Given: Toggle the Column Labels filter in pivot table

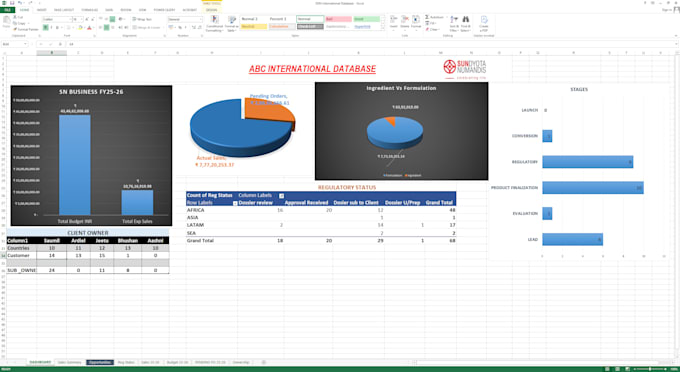Looking at the screenshot, I should (281, 196).
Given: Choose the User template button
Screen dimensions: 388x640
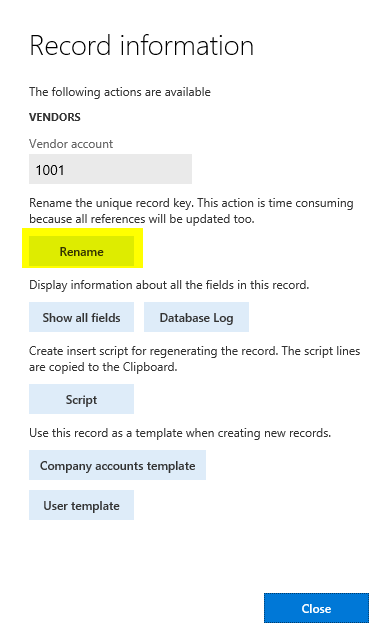Looking at the screenshot, I should pos(82,505).
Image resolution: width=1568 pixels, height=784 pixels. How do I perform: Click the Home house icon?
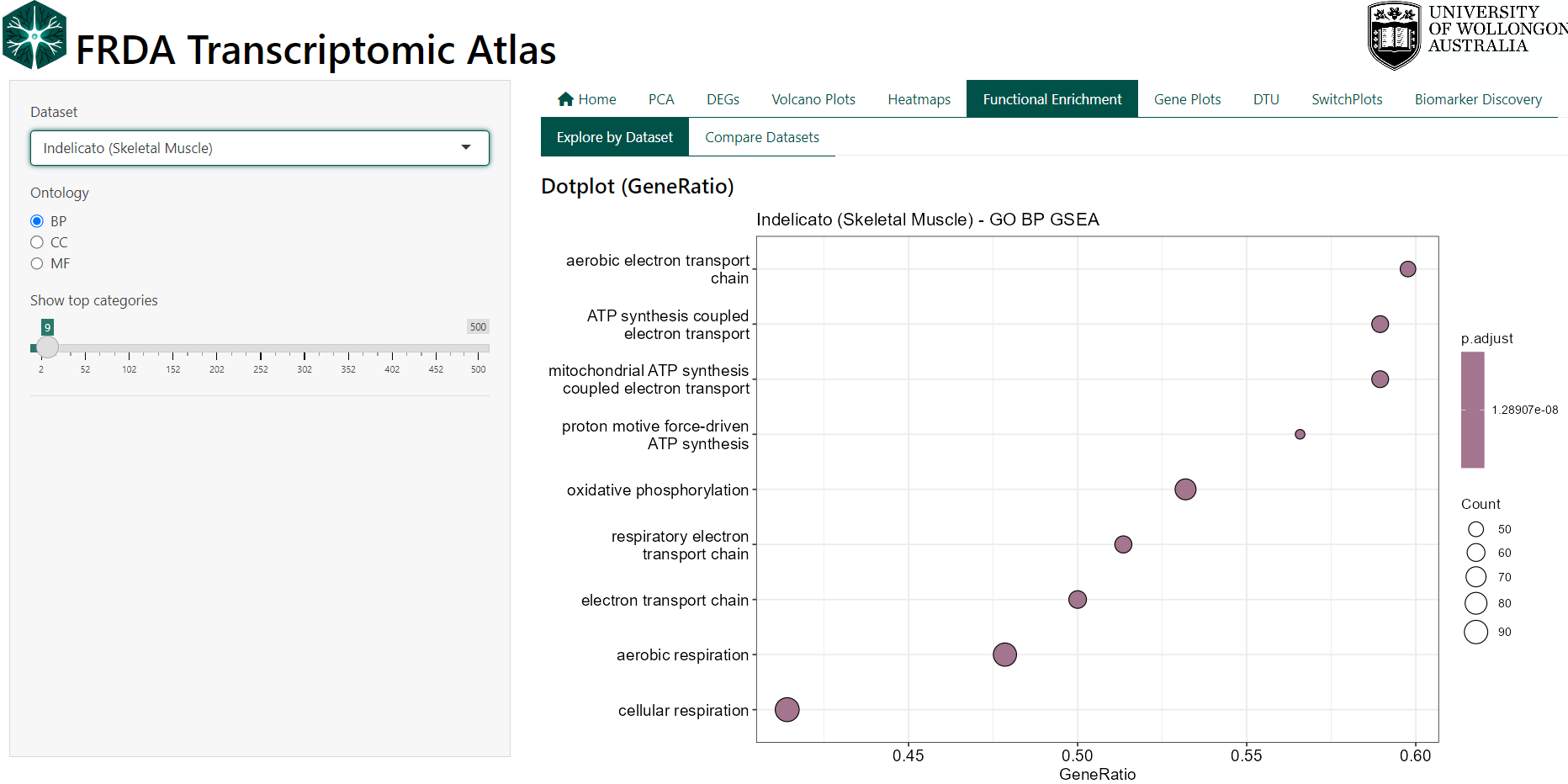click(565, 99)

### Directions for this task
Write out the data above in full and exactly, but not the pictures.

### Solution to this task
Given: Toggle the Column Labels filter in pivot table

Looking at the screenshot, I should (281, 196).
Given: Choose the User template button
Screen dimensions: 388x640
Looking at the screenshot, I should pos(82,505).
Image resolution: width=1568 pixels, height=784 pixels. How do I perform: Click the Home house icon?
click(565, 99)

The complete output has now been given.